Exercise aim: If a line in the entries below holds the string "label", copy it.
###
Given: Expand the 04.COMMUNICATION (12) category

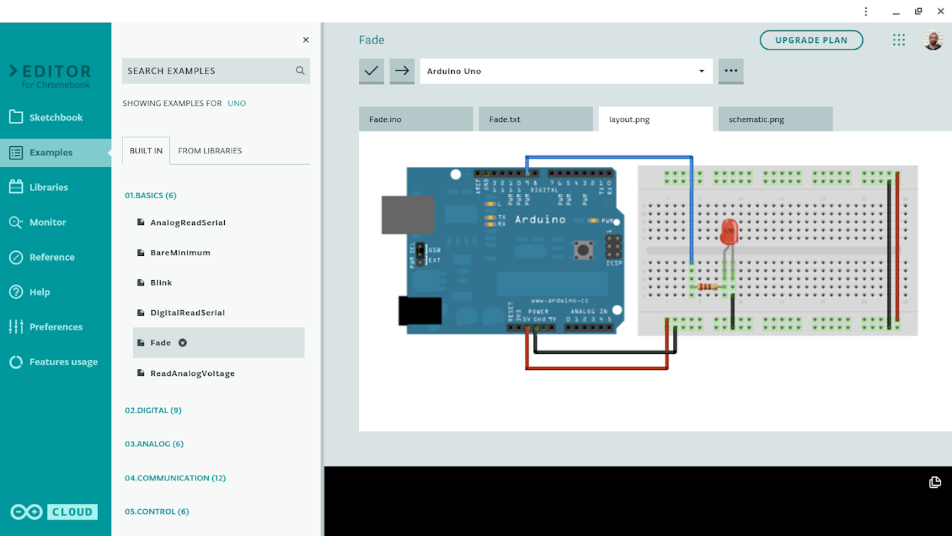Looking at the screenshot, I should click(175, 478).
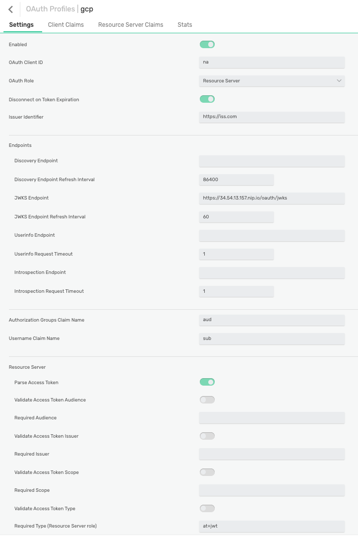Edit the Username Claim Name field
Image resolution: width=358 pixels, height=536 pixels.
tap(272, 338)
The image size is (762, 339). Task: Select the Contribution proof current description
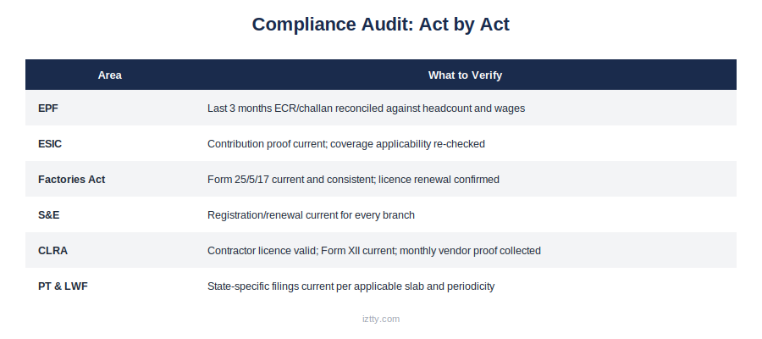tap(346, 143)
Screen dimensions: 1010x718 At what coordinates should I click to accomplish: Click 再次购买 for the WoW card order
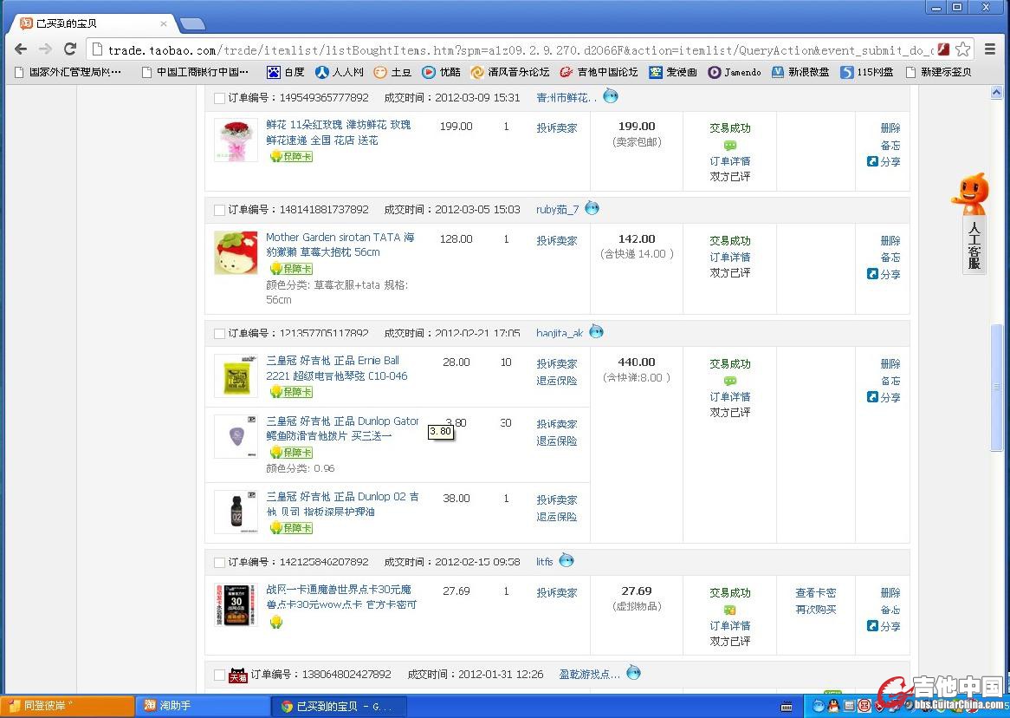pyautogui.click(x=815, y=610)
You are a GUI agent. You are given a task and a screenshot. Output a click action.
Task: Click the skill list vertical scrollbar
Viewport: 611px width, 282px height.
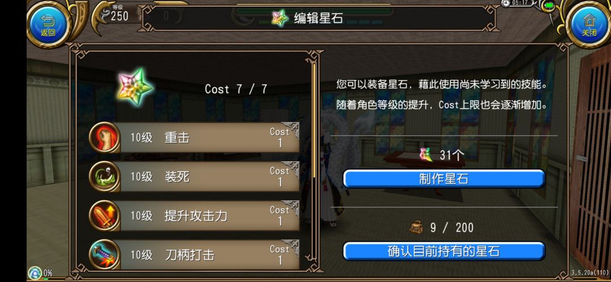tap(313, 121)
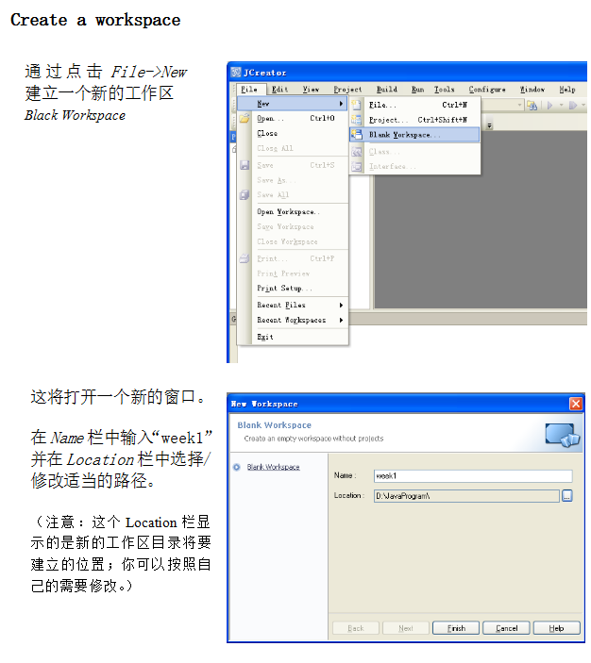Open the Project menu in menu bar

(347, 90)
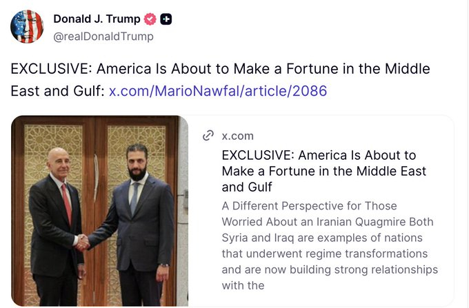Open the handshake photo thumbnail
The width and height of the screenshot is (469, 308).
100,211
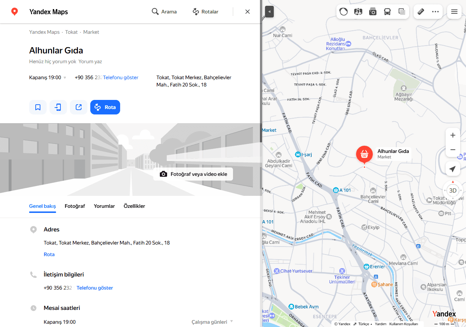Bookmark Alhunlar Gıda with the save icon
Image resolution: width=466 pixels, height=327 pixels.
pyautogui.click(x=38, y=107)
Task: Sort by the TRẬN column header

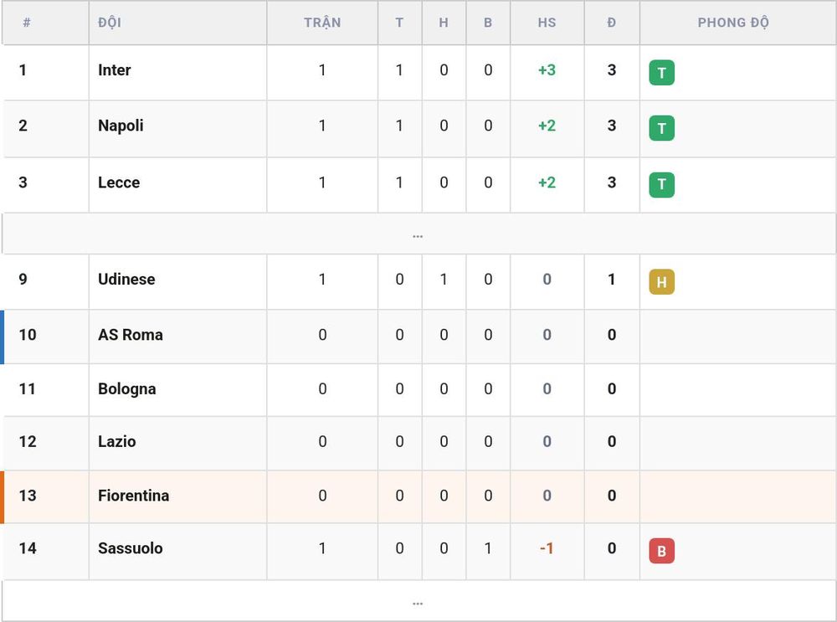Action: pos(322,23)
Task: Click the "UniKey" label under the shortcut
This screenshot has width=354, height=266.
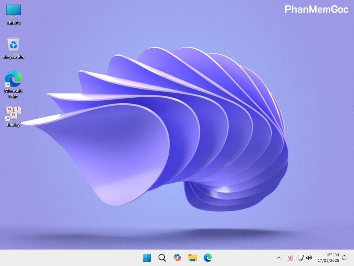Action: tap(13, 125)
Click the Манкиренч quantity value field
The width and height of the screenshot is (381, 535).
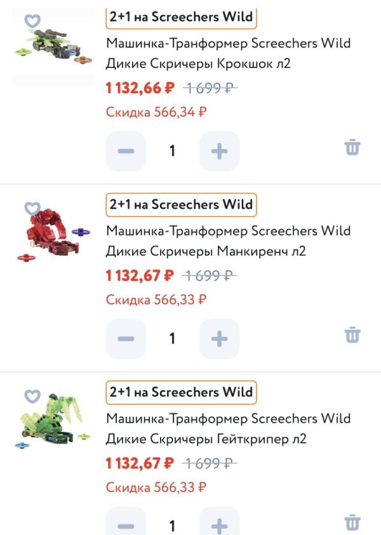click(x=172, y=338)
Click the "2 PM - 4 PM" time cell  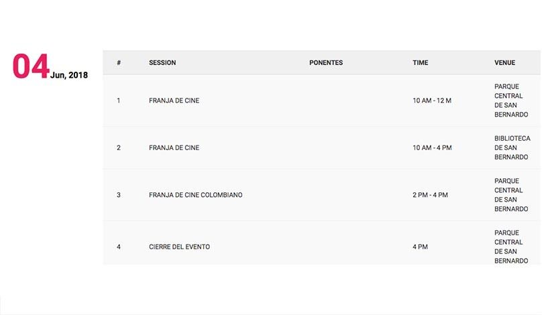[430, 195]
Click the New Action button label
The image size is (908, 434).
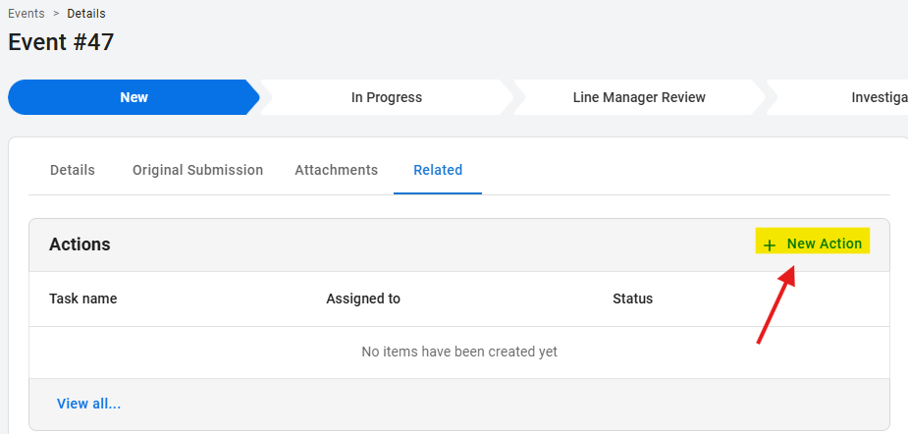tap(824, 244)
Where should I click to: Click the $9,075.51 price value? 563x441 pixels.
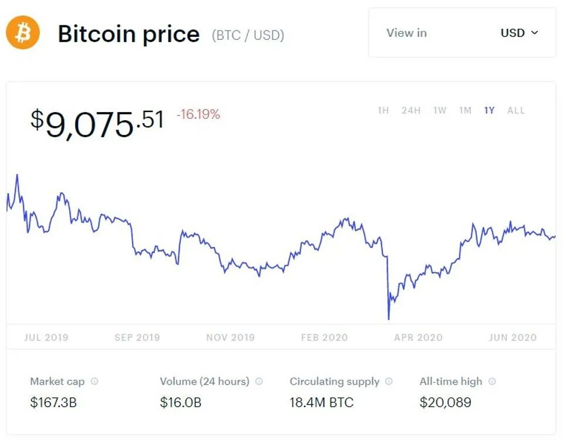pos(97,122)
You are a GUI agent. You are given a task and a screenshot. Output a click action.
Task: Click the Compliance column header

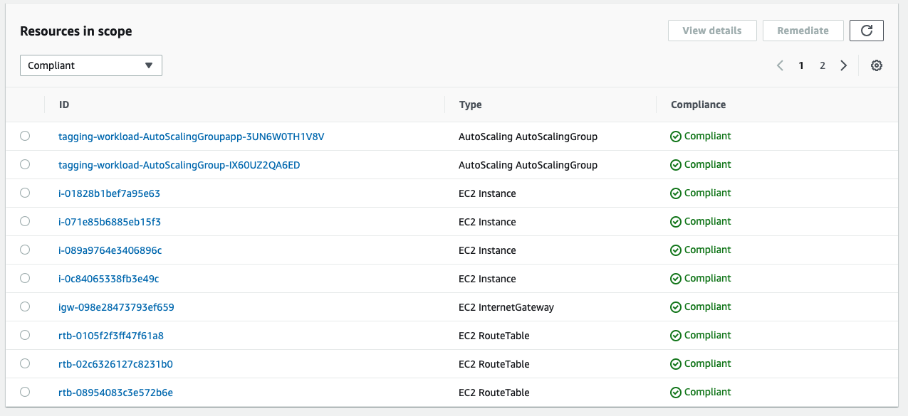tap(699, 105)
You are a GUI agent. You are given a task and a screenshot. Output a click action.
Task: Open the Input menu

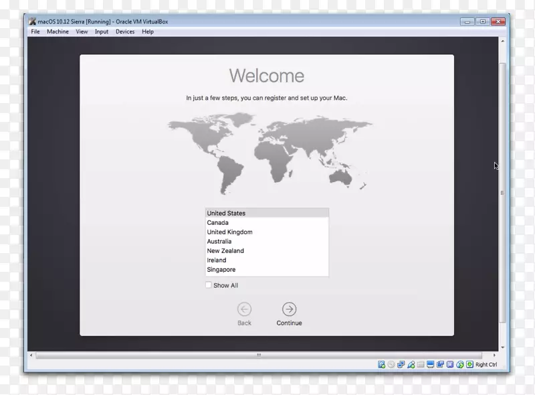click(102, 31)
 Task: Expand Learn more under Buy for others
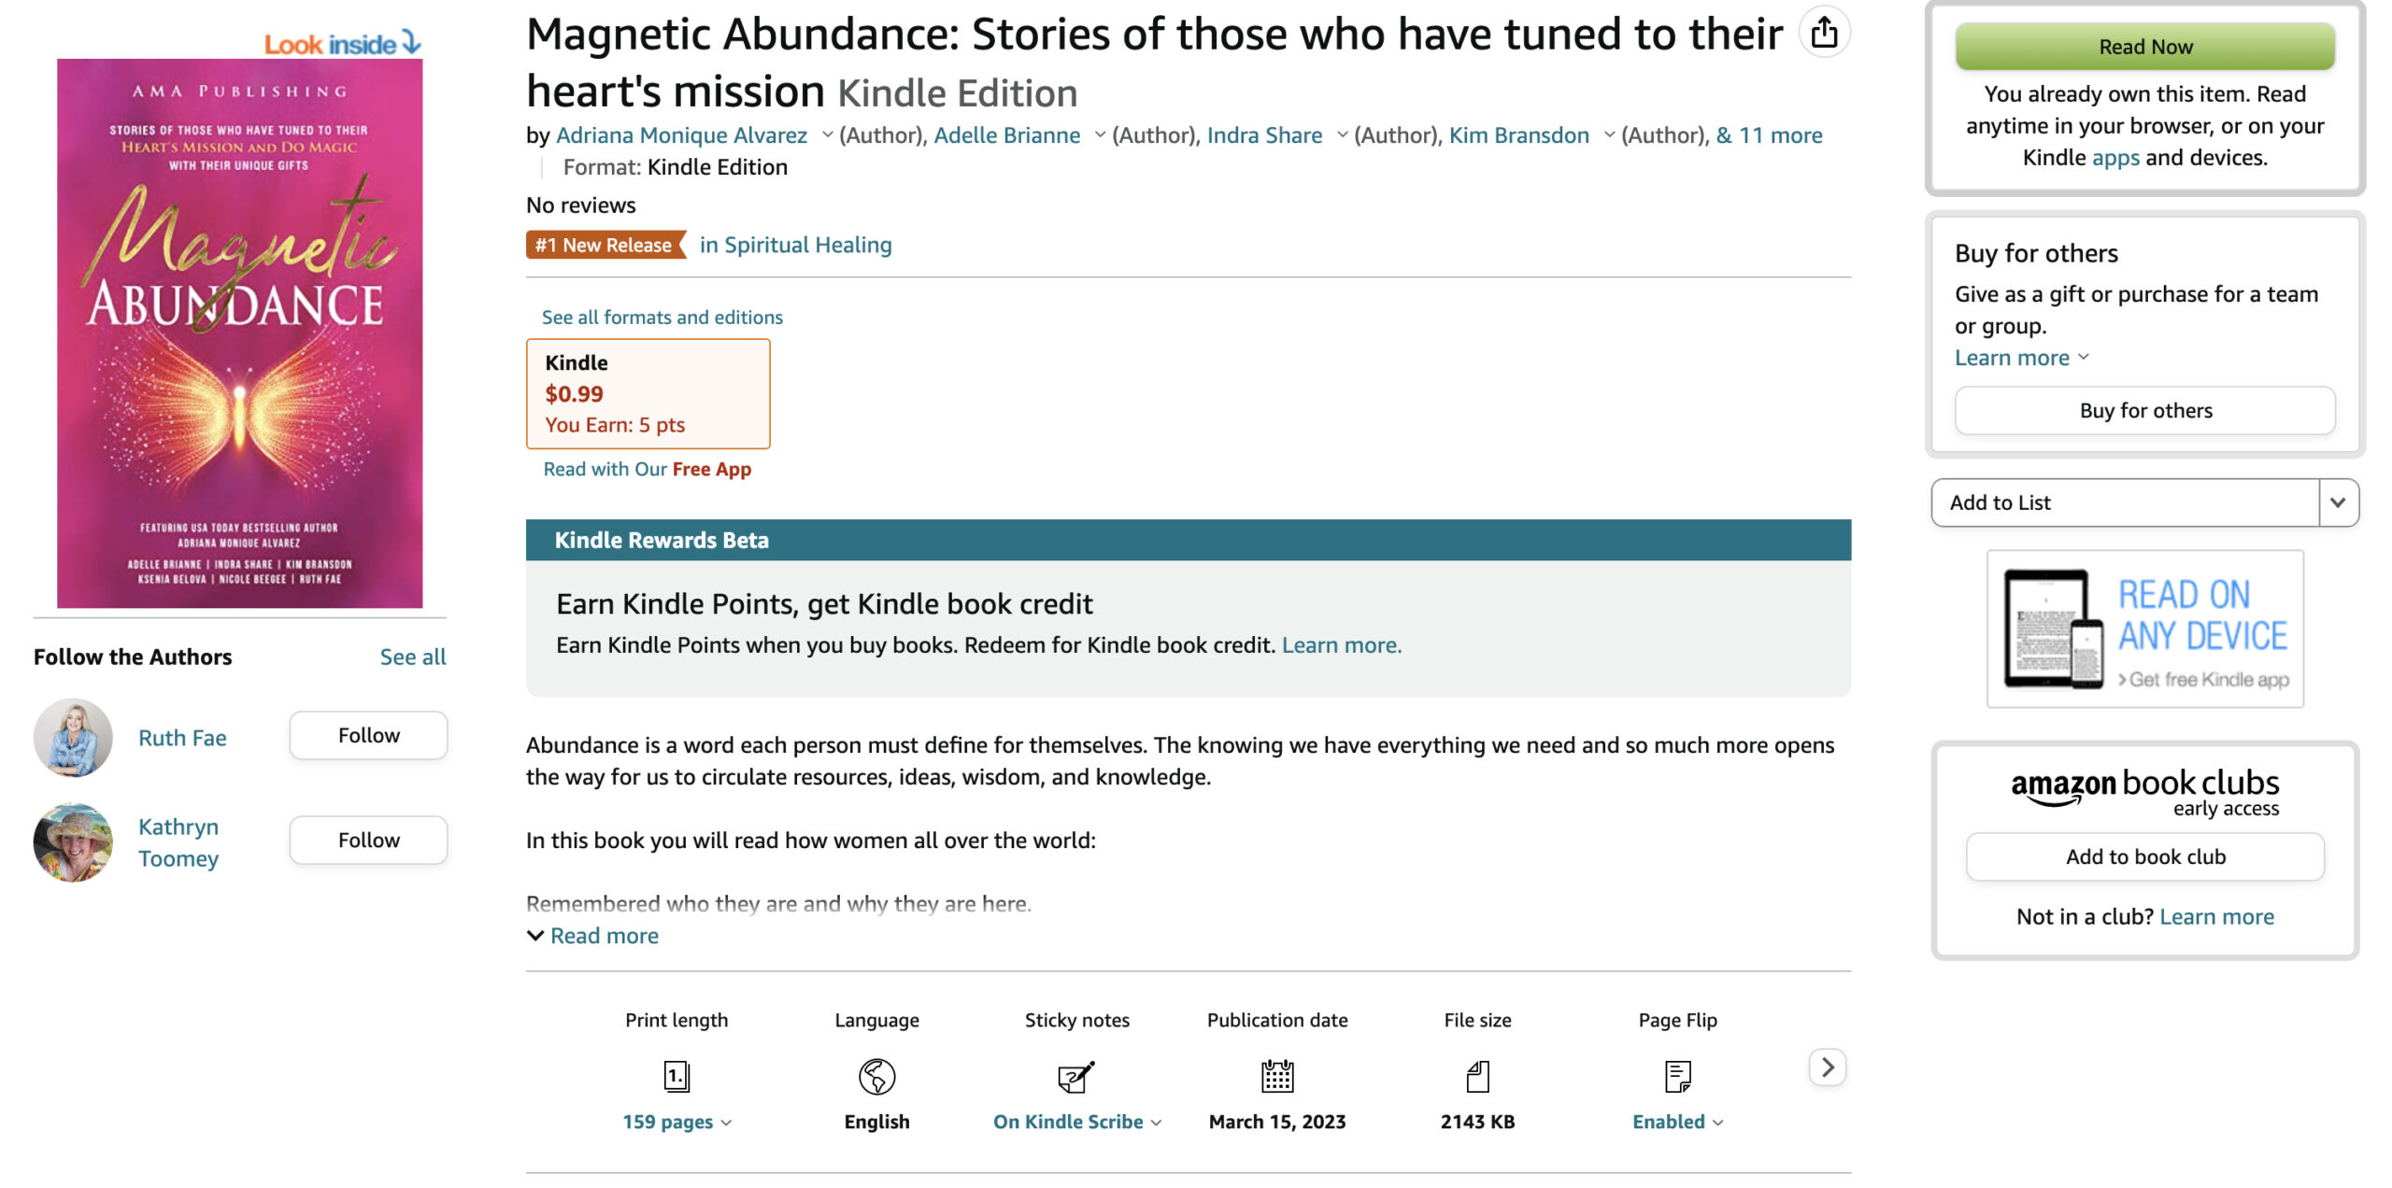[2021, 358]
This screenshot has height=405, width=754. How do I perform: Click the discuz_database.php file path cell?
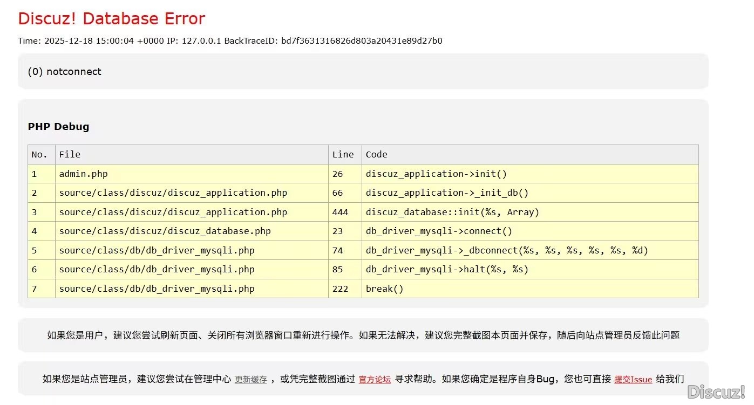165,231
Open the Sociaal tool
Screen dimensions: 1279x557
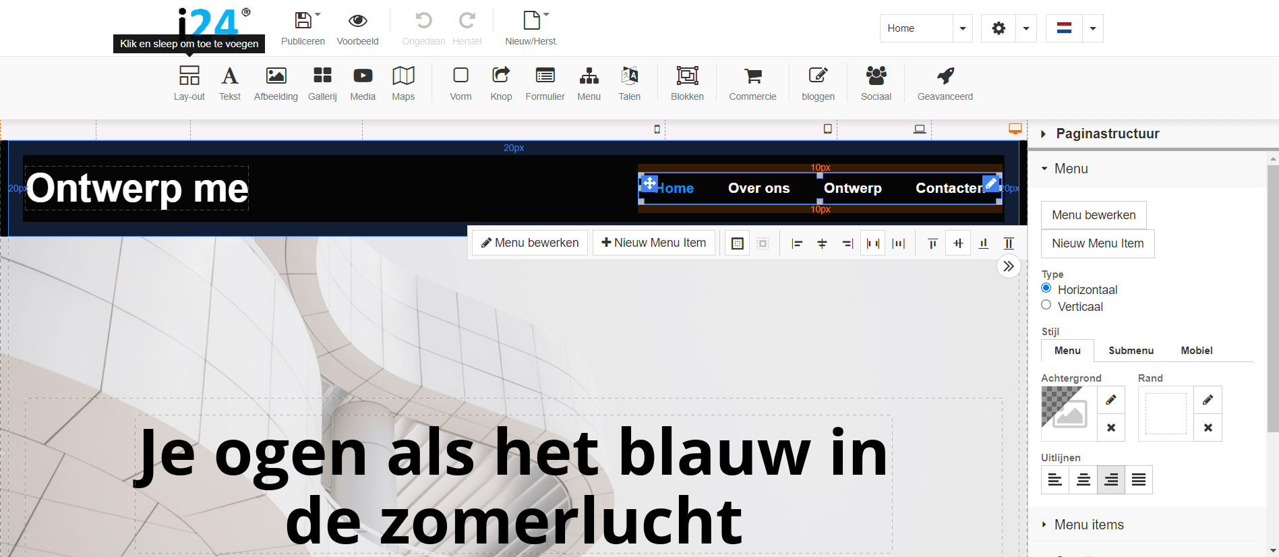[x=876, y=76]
###
Solution to this task:
Task: Click the "UniKey" label under the shortcut
Click the New Action button label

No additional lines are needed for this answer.